Дождь шумел по крыше таскака, часто-часто, будто это падали не капли, а лилось овсяное зерно в лошадиную торбу. Под этот шум хорошо было представлять будущее.
Значит, завтра с отцом они сядут в лодки и поплывут по медовой реке. А она, сделав несколько петель-заворотов, вольётся в реку Ирень.
«Ирень, ай, большая! – думал Боляк. – Вода в ней кислая и стремительная. Она лодку понесёт быстро: сначала в Карьев павыль – деревню, где большую часть времени и жил Боляк с семьёй; затем до Усть-Турки, где живут темноглазые, весёлые люди – татары; а потом и до деревни лёсо-русинов – Веслянки».
В Турке и Веслянке Боляк не бывал и считал их очень дальними землями. Дальше них – только Кунгур и Гляден. А Гляден – это уже край мира!
При мысли о Веслянке у Боляка забилось сердце. Ему вспомнилась русская девочка Весняна, что приезжала каждое лето на клеверный покос в угодья боляковой семьи.
В сене остяки не нуждались – из скотины они держали лишь лошадь, а угодья использовали для пчелиного медосбора. И когда луга отцветали, русины приезжали косить, а за это всю зиму присылали в хотэ[13] Русая молоко и масло.
Весняна давно приезжала на сенокос, но вечно крутившийся неподалёку Боляк не обращал на неё внимания – девчонка и девчонка!
А этим летом они как-то быстро и просто сблизились. По утрам бегали на реку, а вечерами играли в прятки на пасеке да устраивали мелкие каверзы Щелкану.

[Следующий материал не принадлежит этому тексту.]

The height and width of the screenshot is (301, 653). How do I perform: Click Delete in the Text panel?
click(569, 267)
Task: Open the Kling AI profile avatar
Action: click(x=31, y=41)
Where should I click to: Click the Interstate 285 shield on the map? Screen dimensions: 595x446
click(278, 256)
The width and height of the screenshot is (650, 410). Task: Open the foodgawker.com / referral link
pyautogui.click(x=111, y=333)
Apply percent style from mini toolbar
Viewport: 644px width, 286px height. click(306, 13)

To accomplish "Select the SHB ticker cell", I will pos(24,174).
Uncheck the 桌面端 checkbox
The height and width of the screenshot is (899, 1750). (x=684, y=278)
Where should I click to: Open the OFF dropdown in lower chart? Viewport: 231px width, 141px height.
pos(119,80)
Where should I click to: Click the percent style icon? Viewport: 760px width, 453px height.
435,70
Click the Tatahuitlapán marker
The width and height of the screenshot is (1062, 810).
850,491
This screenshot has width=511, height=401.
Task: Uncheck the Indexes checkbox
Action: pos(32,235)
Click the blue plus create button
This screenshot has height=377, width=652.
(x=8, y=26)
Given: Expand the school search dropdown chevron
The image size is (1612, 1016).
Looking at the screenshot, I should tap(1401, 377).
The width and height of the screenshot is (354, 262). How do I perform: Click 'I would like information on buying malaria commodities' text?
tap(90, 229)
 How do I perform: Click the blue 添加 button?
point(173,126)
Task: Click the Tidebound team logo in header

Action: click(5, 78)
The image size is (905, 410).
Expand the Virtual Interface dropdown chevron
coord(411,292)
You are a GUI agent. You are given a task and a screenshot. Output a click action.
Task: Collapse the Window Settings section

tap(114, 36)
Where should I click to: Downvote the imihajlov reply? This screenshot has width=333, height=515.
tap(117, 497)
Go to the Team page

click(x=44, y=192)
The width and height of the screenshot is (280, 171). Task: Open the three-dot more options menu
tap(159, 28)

И когда сенокос закончился, и русины, сметав стога, уехали, Боляк впервые в жизни заскучал. Он долгое время только и делал, что ждал, когда выйдет срок и лёсо приплывут за сеном.
И досаждал Щелкану, и выпытывал у него, когда это будет и как. А потом начинал переживать, что приедут одни мужики – без баб, без Весняны.
И огорчался, и злился, но уверял себя, что огорчается лишь от напрасно потраченного на ожидание времени.
Но сейчас до Боляка дошло, что их путь лежит не просто на Гляден, а ведёт мимо Веслянки. И сердце мальчишки заколотилось сильнее дождевых капель по покрытой корой кровле таскака.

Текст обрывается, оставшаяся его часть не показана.